Missing root `NuGet.config` for some SB-infra projects

[premun]

Context

The CG scan of the VMR showed that since the VMR is missing a root NuGet.config, some of the projects from the SourceBuild infra don't have a matching one. Each project needs to have one so that some other global one is not used.

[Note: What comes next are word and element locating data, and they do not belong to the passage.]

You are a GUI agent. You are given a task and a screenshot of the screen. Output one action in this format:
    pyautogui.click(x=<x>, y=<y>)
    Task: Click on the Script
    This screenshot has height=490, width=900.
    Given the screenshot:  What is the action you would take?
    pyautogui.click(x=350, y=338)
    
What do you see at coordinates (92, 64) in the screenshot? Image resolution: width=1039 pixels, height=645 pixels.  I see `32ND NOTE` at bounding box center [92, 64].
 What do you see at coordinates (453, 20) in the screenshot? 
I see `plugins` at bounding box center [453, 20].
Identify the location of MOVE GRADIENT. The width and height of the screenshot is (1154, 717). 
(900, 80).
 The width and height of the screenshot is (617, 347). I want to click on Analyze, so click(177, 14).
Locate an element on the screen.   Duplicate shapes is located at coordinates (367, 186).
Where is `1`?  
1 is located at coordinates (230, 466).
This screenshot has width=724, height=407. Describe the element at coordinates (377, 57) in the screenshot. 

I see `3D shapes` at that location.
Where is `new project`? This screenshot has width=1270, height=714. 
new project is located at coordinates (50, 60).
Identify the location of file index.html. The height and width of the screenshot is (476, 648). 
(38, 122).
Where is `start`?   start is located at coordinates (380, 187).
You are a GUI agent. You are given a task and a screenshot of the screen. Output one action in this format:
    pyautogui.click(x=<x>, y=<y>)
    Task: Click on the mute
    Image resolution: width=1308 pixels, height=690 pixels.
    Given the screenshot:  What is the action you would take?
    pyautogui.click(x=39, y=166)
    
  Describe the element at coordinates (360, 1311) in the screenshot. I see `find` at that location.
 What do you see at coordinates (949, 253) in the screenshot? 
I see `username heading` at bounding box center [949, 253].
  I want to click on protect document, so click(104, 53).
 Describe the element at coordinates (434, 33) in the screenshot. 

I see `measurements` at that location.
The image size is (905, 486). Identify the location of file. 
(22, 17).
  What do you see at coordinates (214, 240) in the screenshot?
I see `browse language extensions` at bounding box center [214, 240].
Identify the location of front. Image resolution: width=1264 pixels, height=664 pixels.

CFS0011 alert info: https://eng.ms/docs/cloud-ai-platform/devdiv/one-engineering-system-1es/1es-docs/secure-supply-chain/project-artemis/central-feed-services-cfs#3-cfs0011---c-projects-are-missing-feed-configuration

Offending files

• eng/bootstrap/buildBootstrapPreviouslySB.csproj
• test/Microsoft.DotNet.SourceBuild.SmokeTests/Microsoft.DotNet.SourceBuild.SmokeTests.csproj
• tools-local/tasks/Microsoft.DotNet.SourceBuild.Tasks.XPlat/Microsoft.DotNet.SourceBuild.Tasks.XPlat.csproj
• tools-local/tasks/SourceBuild.MSBuildSdkResolver/SourceBuild.MSBuildSdkResolver.csproj

Solution

I believe we should add a NuGet.config to VMR's root or next to these files. I am not sure what feeds this needs to configure though.

[MichaelSimons]

[Triage] Some of these projects (e.g. buildBootstrapPreviouslySB.csproj) build online and would require Microsoft feeds others would be satisfied by an empty NuGet.config at the root of the repo. It is very important that the root NuGet.config be empty to prevent pulling in external packages.

[premun]

@MichaelSimons fyi I had to add the dotnet-public feed to restore these for smoke tests:

• Microsoft.NET.Test.Sdk
• xunit
• xunit.runner.visualstudio

I think they might have been getting restored from nuget.org until now.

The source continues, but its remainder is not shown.